* _WORK TO COMPLETE_
Repeat, exactly as written, the lines from the one with "Instruction: Collapse the" to the final line of the listing, and keep every picture out.

* _PROVIDED DATA_
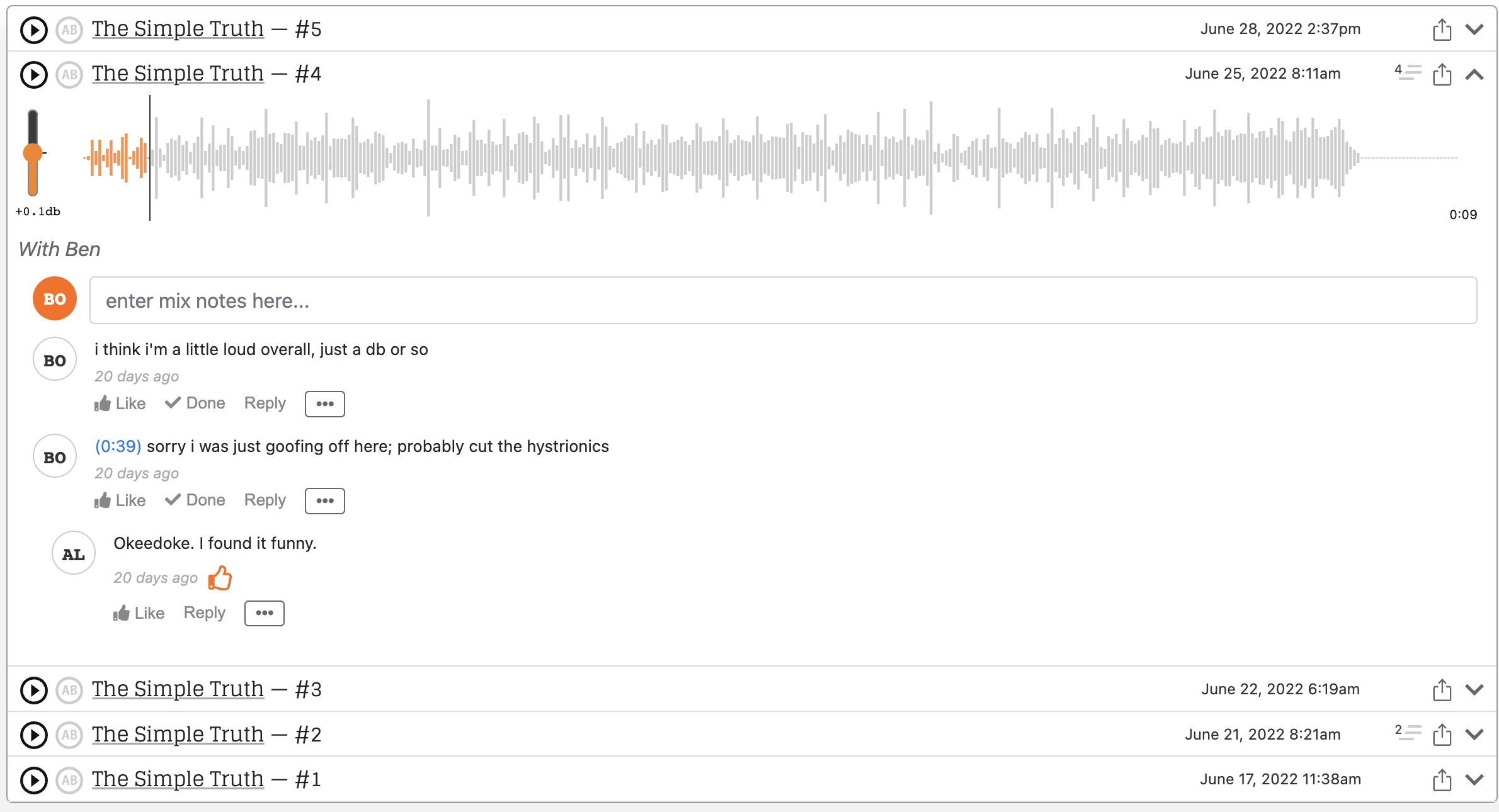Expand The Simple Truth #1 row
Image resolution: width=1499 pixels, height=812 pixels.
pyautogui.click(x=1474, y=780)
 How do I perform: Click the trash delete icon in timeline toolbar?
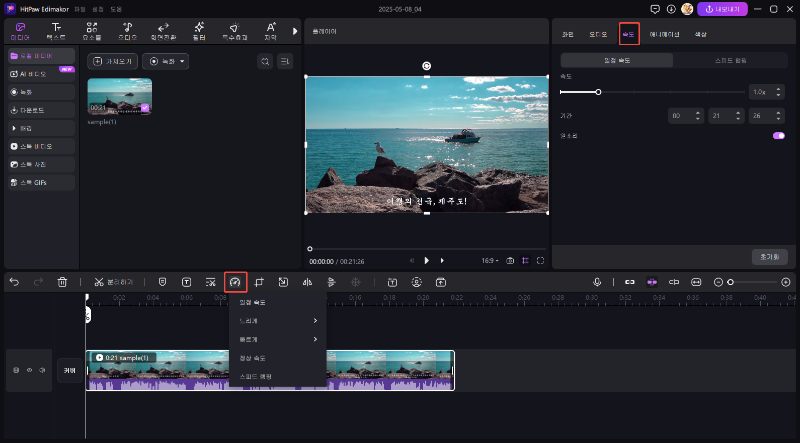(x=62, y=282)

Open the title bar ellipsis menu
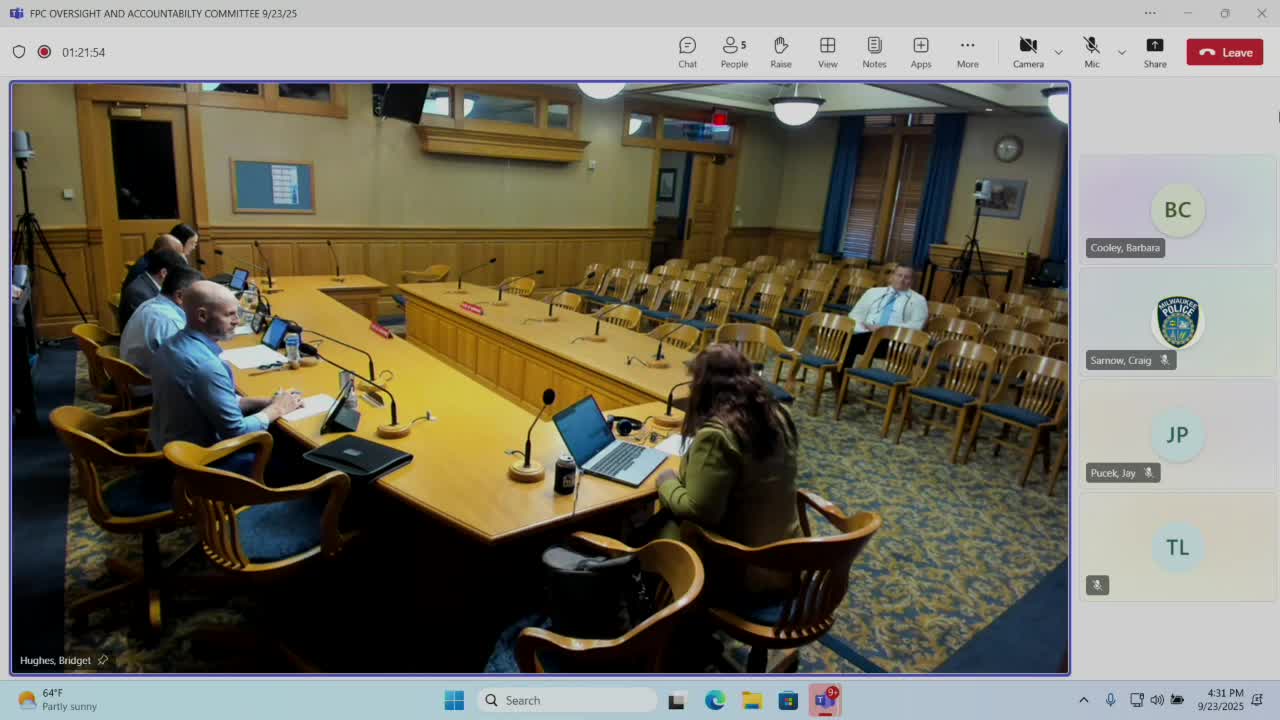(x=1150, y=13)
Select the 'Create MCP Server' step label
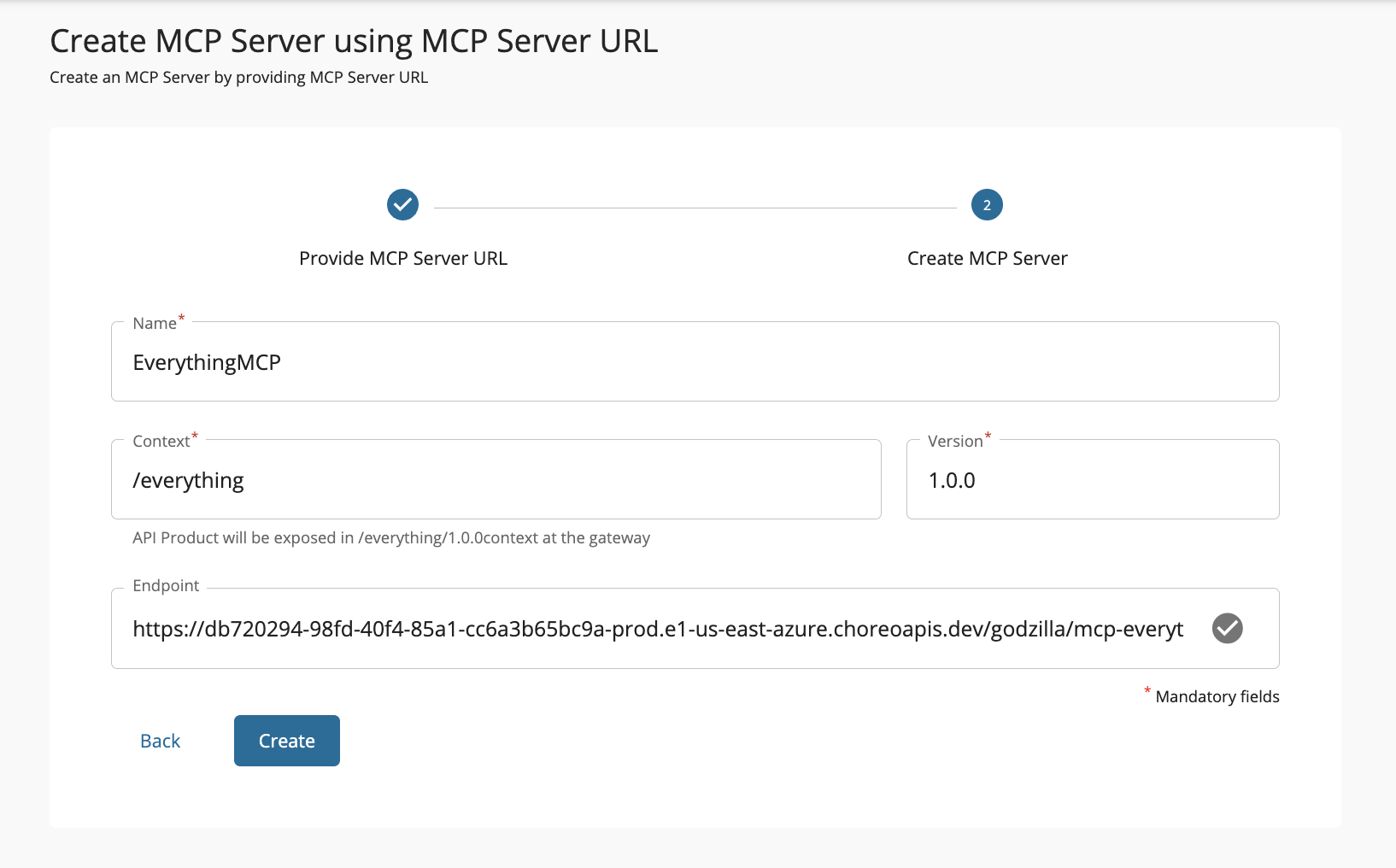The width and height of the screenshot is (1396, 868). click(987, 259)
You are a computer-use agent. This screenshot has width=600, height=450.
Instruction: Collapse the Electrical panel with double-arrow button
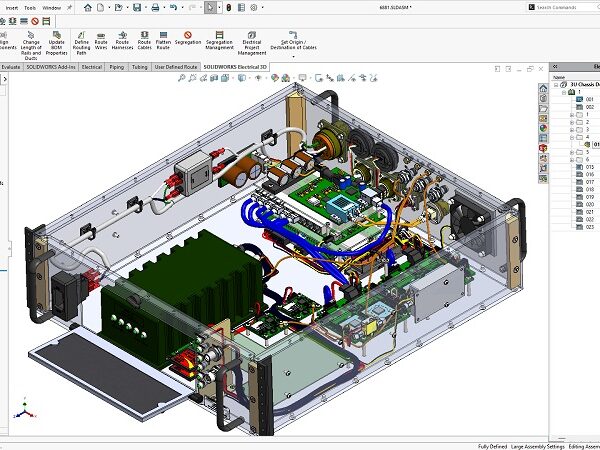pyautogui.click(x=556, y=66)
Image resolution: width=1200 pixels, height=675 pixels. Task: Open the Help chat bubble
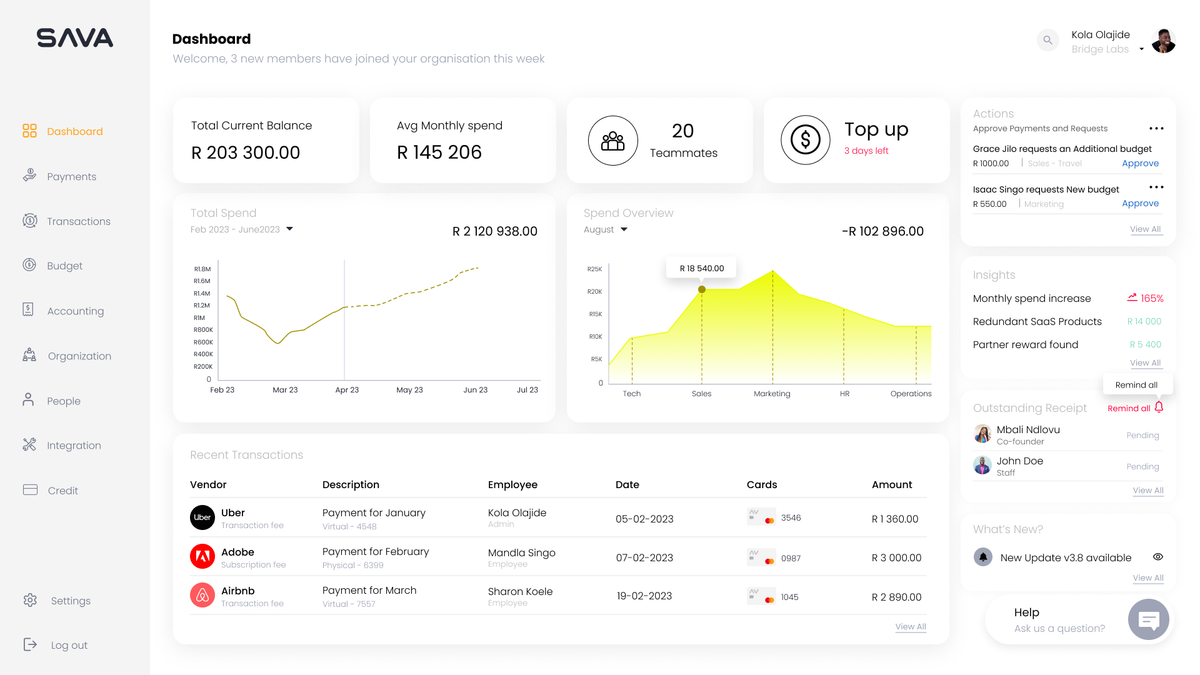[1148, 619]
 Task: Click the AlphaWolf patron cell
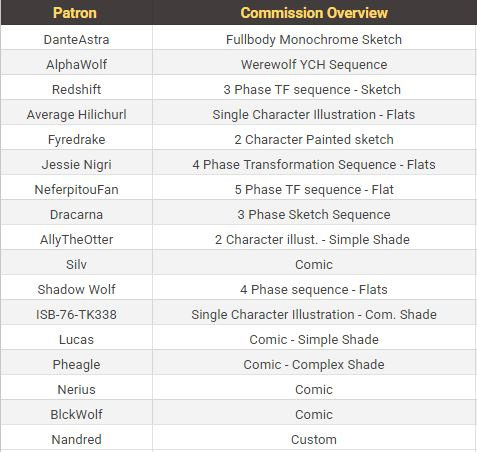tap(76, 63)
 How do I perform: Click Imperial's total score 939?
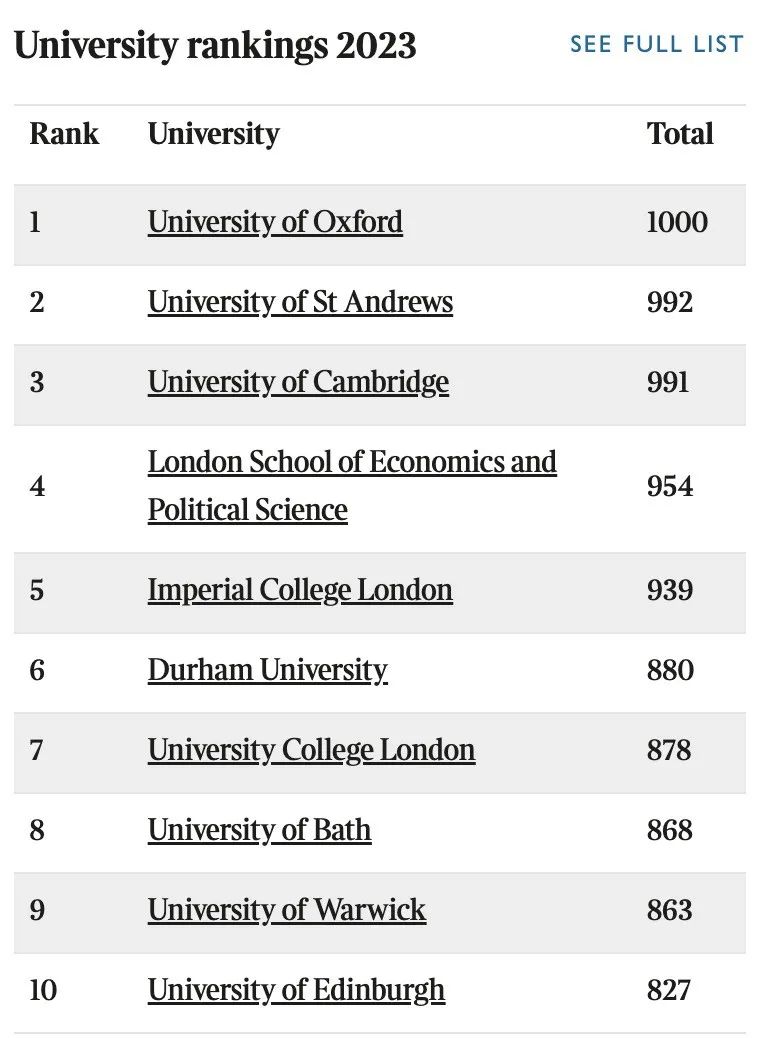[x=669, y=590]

* _RESPONSE BOX_
Instruction: Collapse the Electrical panel with double-arrow button
pyautogui.click(x=556, y=66)
Image resolution: width=1200 pixels, height=675 pixels. Task: Open the Help chat bubble
[1148, 619]
 Task: Click the AlphaWolf patron cell
tap(76, 63)
 How do I perform: Click Imperial's total score 939?
[x=669, y=590]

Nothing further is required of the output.